Task to carry out. Take the line containing "Where should I" and every line below it through the end of the entries, and output them verbatim, pictures excluded.

Stored data entries.
_ _ _
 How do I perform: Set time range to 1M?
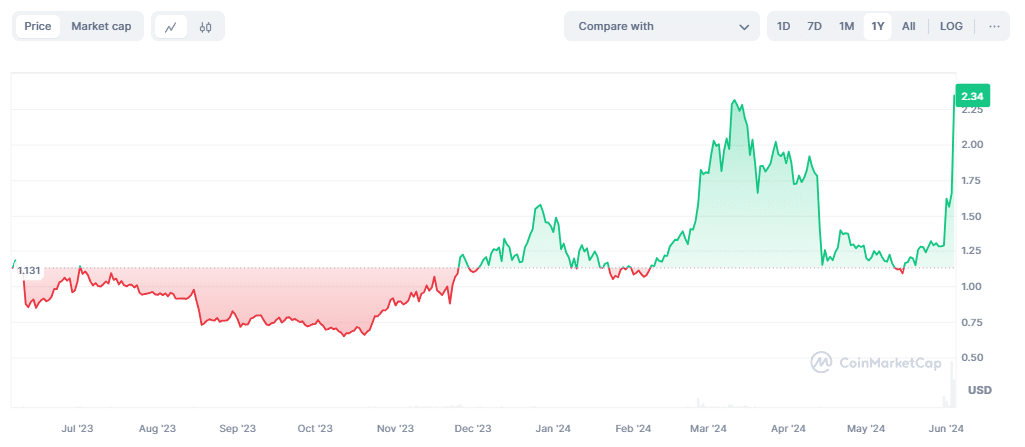(846, 27)
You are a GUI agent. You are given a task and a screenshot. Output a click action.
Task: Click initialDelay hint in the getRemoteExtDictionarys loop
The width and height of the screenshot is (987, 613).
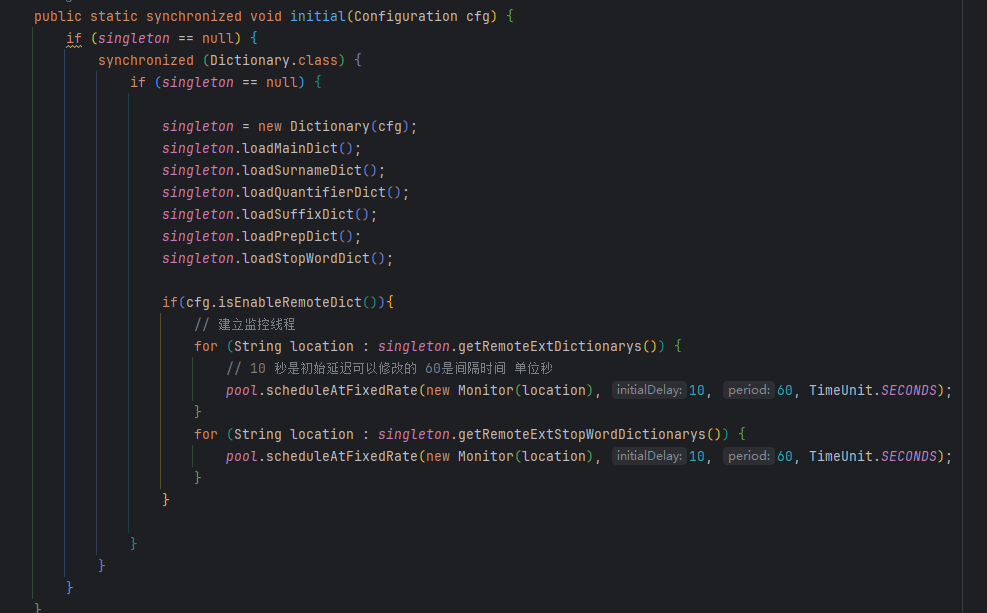click(x=648, y=390)
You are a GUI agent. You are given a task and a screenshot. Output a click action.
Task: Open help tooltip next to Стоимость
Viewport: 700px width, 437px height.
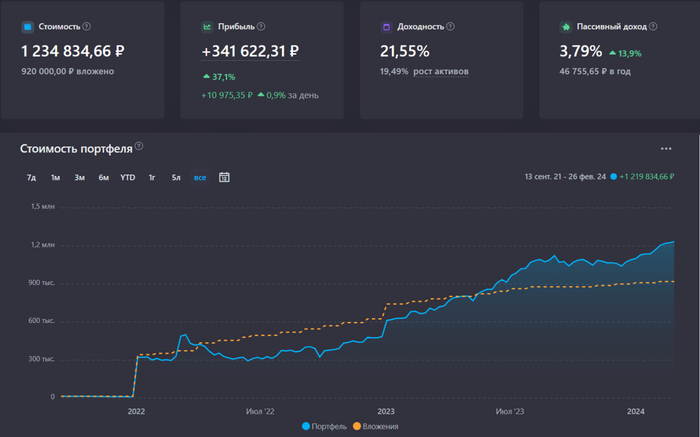pyautogui.click(x=87, y=26)
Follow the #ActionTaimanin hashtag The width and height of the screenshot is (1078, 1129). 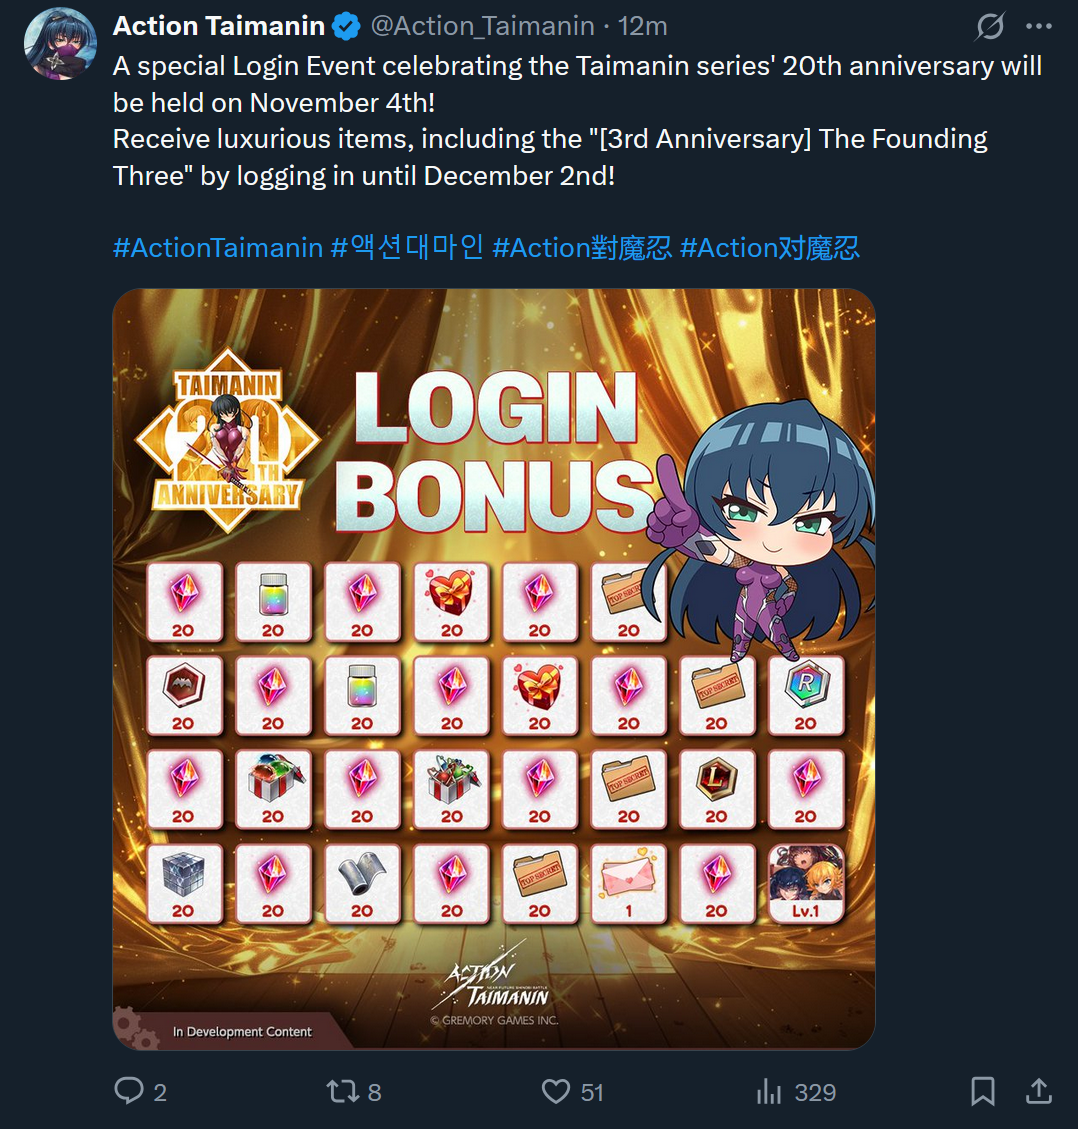pos(217,248)
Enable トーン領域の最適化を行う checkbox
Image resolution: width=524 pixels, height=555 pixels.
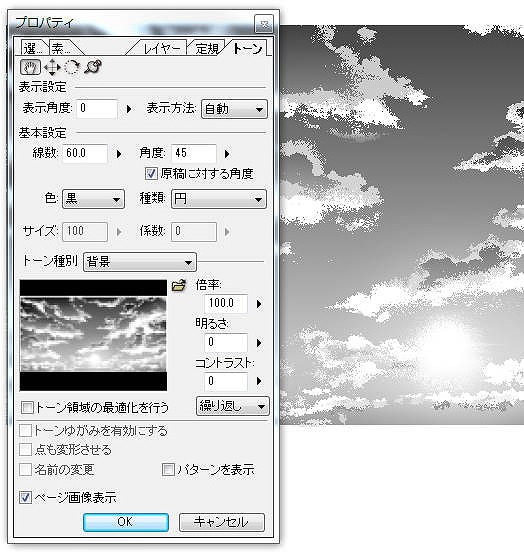(27, 407)
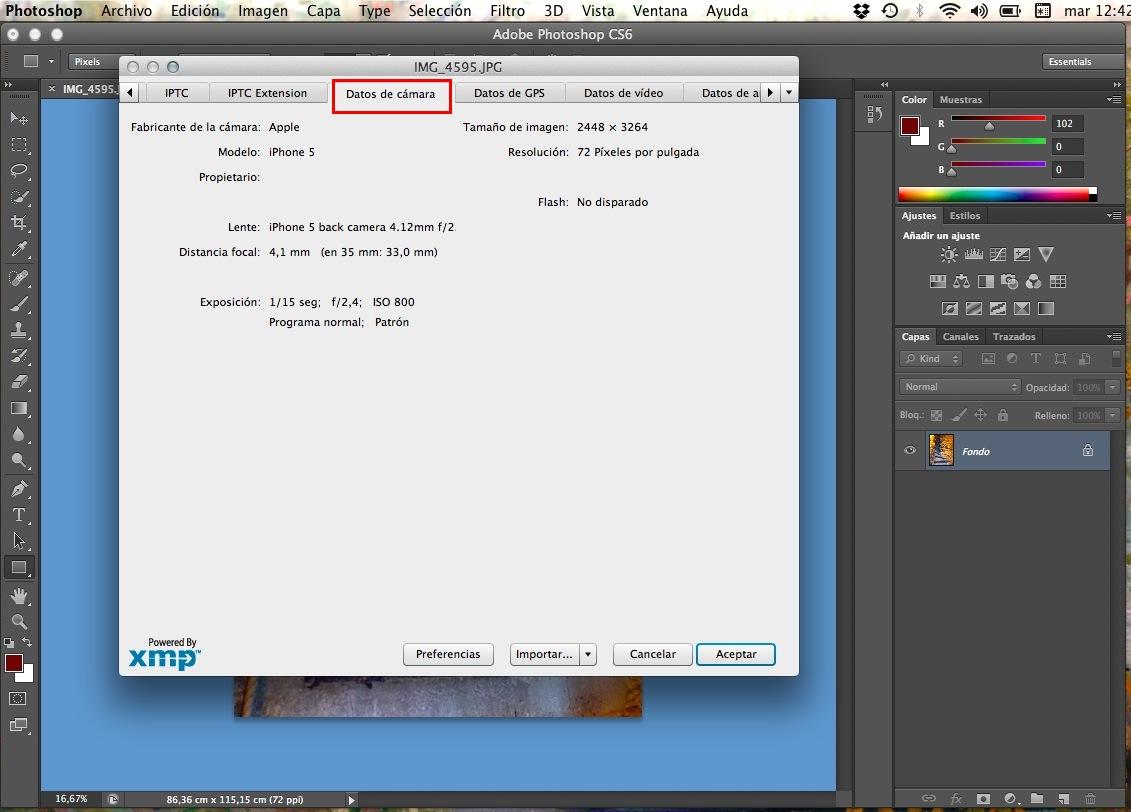Viewport: 1131px width, 812px height.
Task: Open the Normal blend mode dropdown
Action: click(x=958, y=387)
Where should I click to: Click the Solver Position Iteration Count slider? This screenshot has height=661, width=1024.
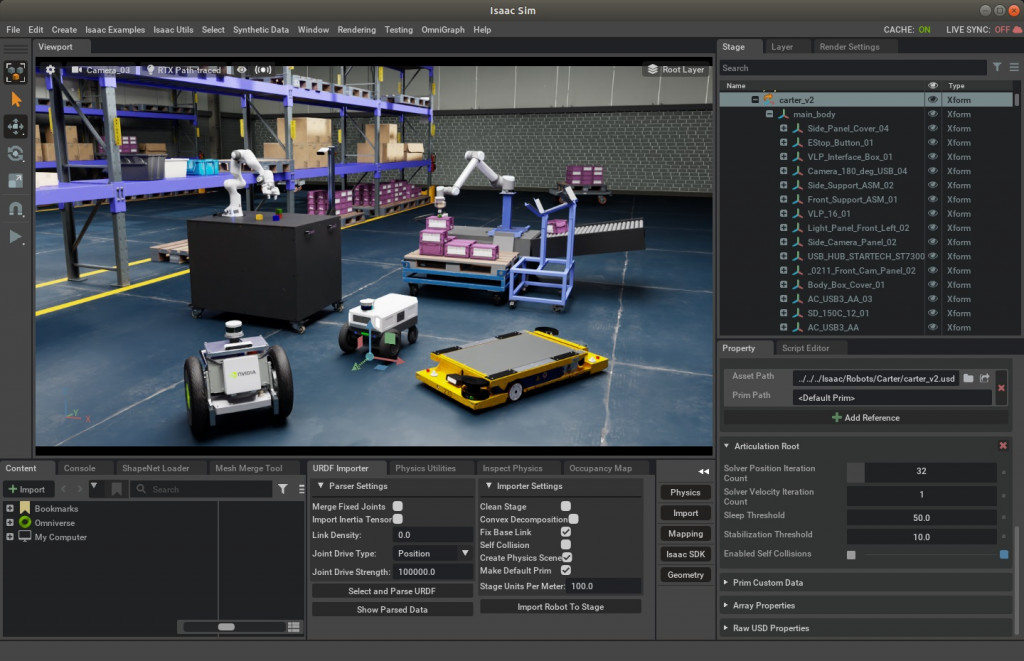(921, 471)
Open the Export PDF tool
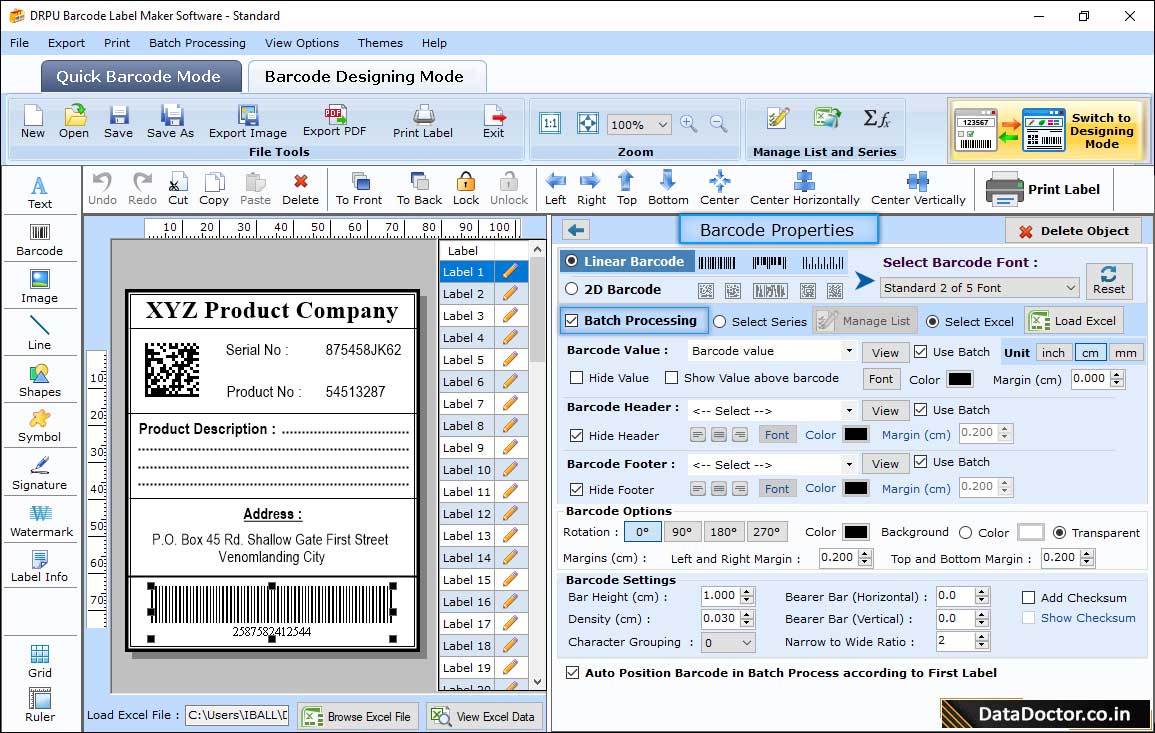 335,120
_ _ _
Answer for this exercise.
Where should I click to: Click the Solver Position Iteration Count slider? This screenshot has height=661, width=1024.
(921, 471)
Open the Export PDF tool
 335,120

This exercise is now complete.